**Exercise aim:**
Starting with the line that contains "Click the playback" and ending with the last line of the entries, repeat exactly those lines and nothing else, pictures excluded.

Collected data
────

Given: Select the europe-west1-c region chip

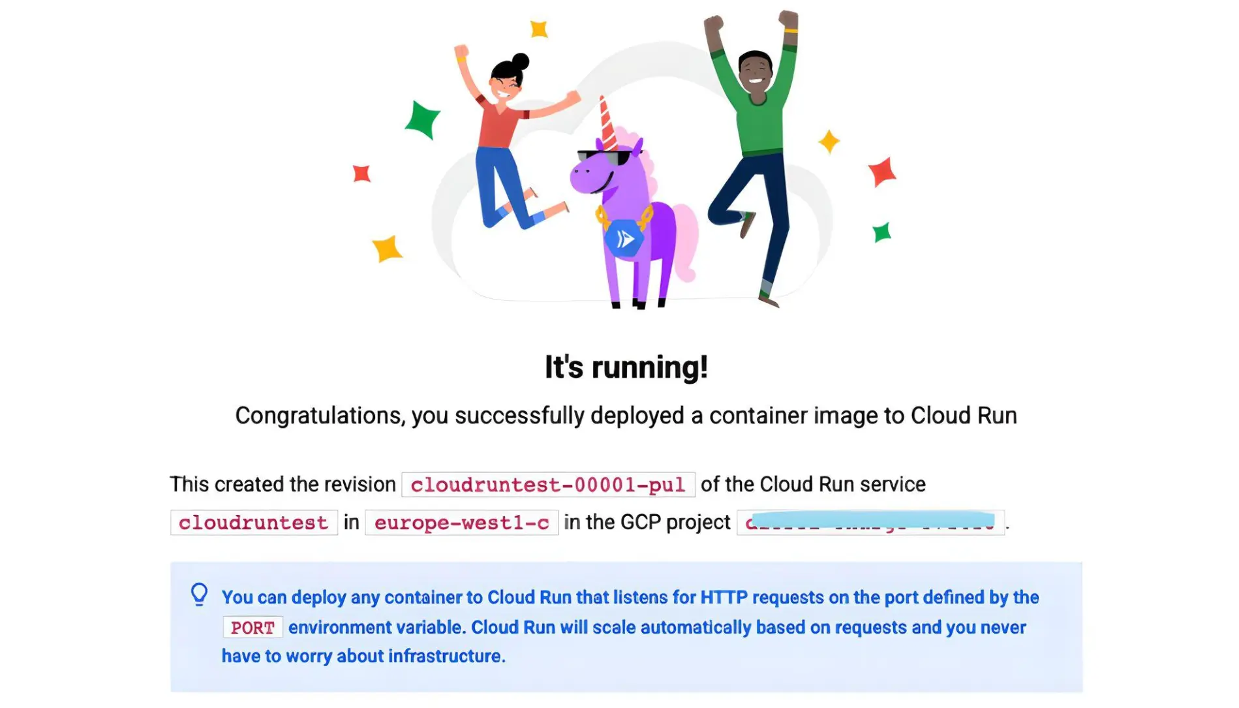Looking at the screenshot, I should (461, 523).
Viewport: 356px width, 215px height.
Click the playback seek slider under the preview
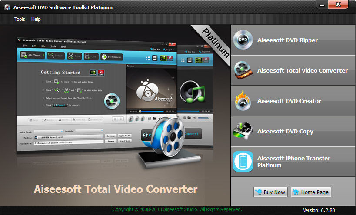(152, 111)
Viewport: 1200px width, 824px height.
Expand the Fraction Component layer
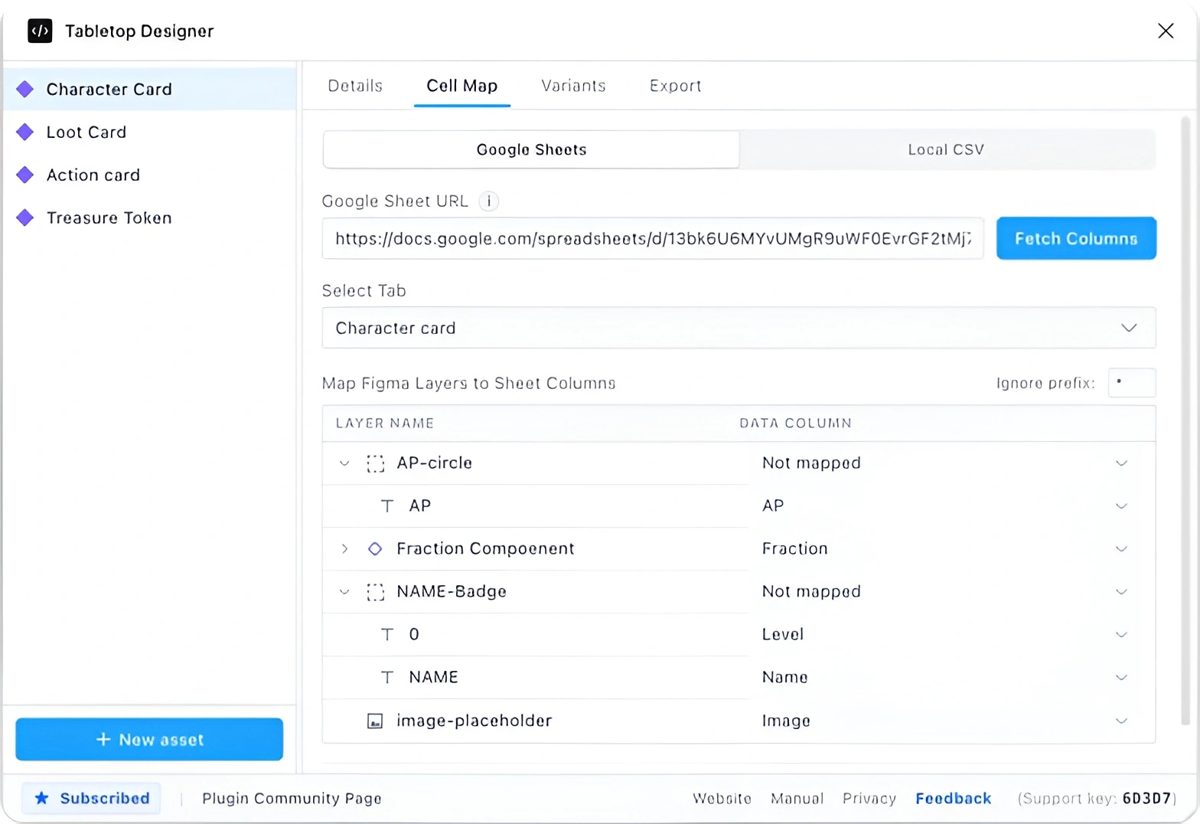coord(344,549)
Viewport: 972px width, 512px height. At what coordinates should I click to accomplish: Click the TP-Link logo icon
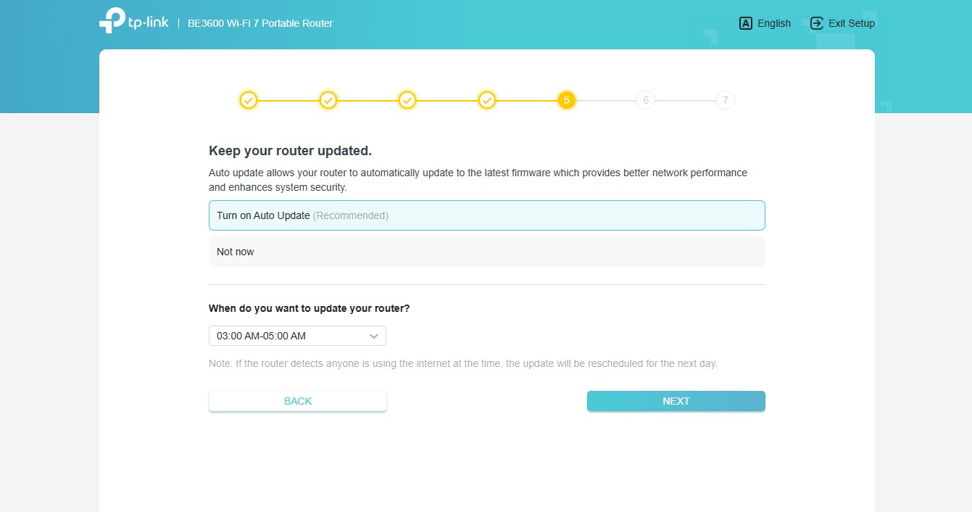(112, 21)
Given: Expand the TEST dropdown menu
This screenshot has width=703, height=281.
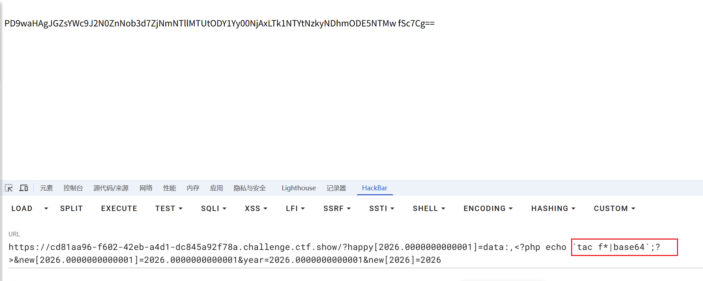Looking at the screenshot, I should tap(169, 209).
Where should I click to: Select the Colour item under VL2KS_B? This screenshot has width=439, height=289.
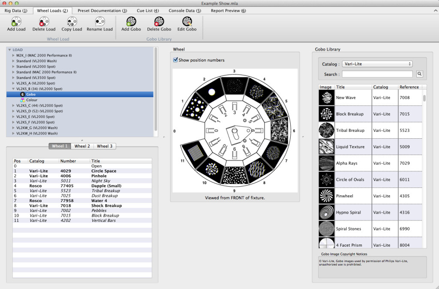(x=31, y=100)
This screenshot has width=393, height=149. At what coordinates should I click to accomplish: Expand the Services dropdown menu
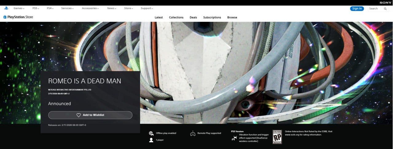(x=68, y=8)
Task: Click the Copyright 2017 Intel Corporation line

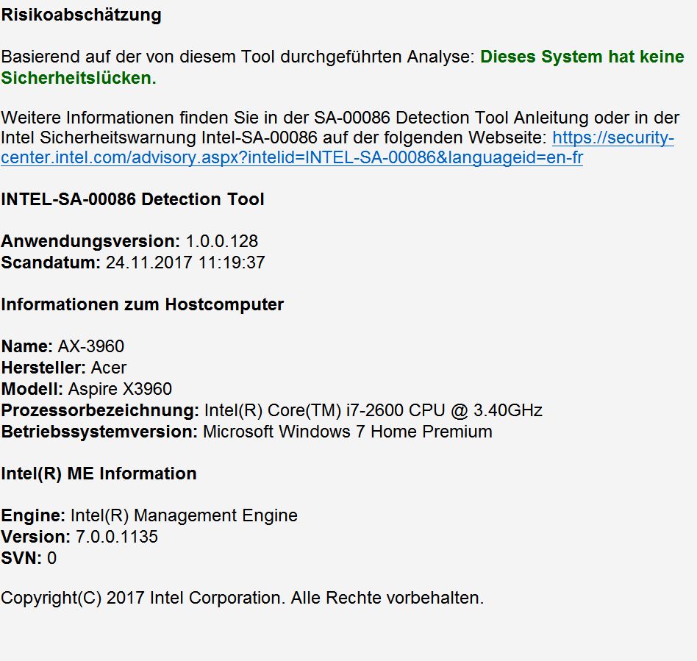Action: (243, 598)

────

**Response below:**
Click the playback seek slider under the preview
(152, 111)
Viewport: 1200px width, 824px height.
Expand the Fraction Component layer
coord(344,549)
Viewport: 972px width, 512px height. At what coordinates should I click to accomplish: Click the TP-Link logo icon
(112, 21)
Given: Expand the TEST dropdown menu
This screenshot has width=703, height=281.
Looking at the screenshot, I should tap(169, 209).
Where should I click to: Select the Colour item under VL2KS_B? This screenshot has width=439, height=289.
(x=31, y=100)
This screenshot has width=393, height=149. At what coordinates should I click to accomplish: Expand the Services dropdown menu
(x=68, y=8)
Task: Click the Copyright 2017 Intel Corporation line

Action: (243, 598)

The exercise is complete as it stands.